Zim's farm grabs over

Nhlalo Ndaba and Bloomberg | 09 February, 2016 00:23
The process resulted in a slump in farm production that severely affected the broader economy - and in disputes over land ownership between new occupants. File photo

Zimbabwe yesterday announced it had no more land for resettlement, signalling the end of a chaotic, 15-year exercise during which 4000 white commercial farmers were forcibly evicted and government treaties violated - leaving many aspirant black landowners high and dry.

"We are satisfied with the programme; obviously it hasn't had a 100% success rate, but we are satisfied," Lands and Rural Settlement Minister Douglas Mombeshora said yesterday.

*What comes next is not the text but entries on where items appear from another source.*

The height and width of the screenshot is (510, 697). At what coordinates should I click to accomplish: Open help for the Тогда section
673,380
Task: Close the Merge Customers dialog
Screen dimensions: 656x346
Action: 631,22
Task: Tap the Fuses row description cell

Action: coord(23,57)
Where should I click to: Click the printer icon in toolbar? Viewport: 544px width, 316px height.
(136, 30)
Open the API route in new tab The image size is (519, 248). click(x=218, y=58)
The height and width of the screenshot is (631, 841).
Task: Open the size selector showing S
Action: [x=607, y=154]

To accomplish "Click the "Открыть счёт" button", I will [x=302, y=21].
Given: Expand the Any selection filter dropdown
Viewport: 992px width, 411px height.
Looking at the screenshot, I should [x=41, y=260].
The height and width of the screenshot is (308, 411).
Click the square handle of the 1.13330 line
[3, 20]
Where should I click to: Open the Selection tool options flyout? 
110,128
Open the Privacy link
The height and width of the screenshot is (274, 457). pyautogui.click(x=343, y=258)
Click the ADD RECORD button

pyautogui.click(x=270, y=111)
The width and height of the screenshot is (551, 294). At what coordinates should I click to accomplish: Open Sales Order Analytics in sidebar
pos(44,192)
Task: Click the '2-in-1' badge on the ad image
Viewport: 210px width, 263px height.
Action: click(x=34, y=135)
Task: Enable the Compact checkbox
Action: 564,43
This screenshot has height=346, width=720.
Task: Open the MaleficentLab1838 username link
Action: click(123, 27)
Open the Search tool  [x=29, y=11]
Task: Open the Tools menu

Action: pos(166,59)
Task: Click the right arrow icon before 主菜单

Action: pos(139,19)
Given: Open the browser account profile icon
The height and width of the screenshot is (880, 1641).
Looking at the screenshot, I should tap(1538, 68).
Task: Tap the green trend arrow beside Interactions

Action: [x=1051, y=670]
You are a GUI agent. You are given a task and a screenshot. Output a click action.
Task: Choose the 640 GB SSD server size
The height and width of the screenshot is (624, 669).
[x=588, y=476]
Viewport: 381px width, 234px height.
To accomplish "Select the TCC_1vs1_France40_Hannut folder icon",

Since 2000, mostly white commercial farmers have been forcibly and sometimes violently evicted from their land and homes to make way for the settlement of black producers and the members of the power elite.

The process resulted in a slump in farm production that severely affected the broader economy - and in disputes over land ownership between new occupants.

The haphazard, highly politicised resettlement exercise also resulted in numerous beneficiaries - some of them politically connected - getting multiple farms while many others missed out.

Yesterday Mombeshora broke the news.

''Tough luck to those who need to be resettled because land is almost exhausted,'' he said.

Government records indicate that 14.5million hectares were parcelled out during the resettlement process.

The remaining 900000ha are forests, plantations and land owned by foreign holdings through government agreements.

The exhaustion of land comes at a time when chiefs in Masvingo province are pushing for the government to allocate to villagers sugar cane farms in Chiredzi, where South African-owned sugar producer Tongaat Hulett operates.

The chiefs were first promised 4000ha in 2013, but nothing has materialised.

Last month the government started offering the remaining white farmers the option of leasing land that had been targeted for resettlement.

Mombeshora said land availability was being audited.

Owners of more than one farm stand to lose their land to the state.

Opposition political parties have long complained that the land issue was just a vote-buying gimmick.

"It is now emerging, rather crudely, that the Zanu-PF's chaotic land reform was never genuine or about redressing colonial imbalances. It was a shameful vote-buying, patronage jamboree," said the opposition MDC.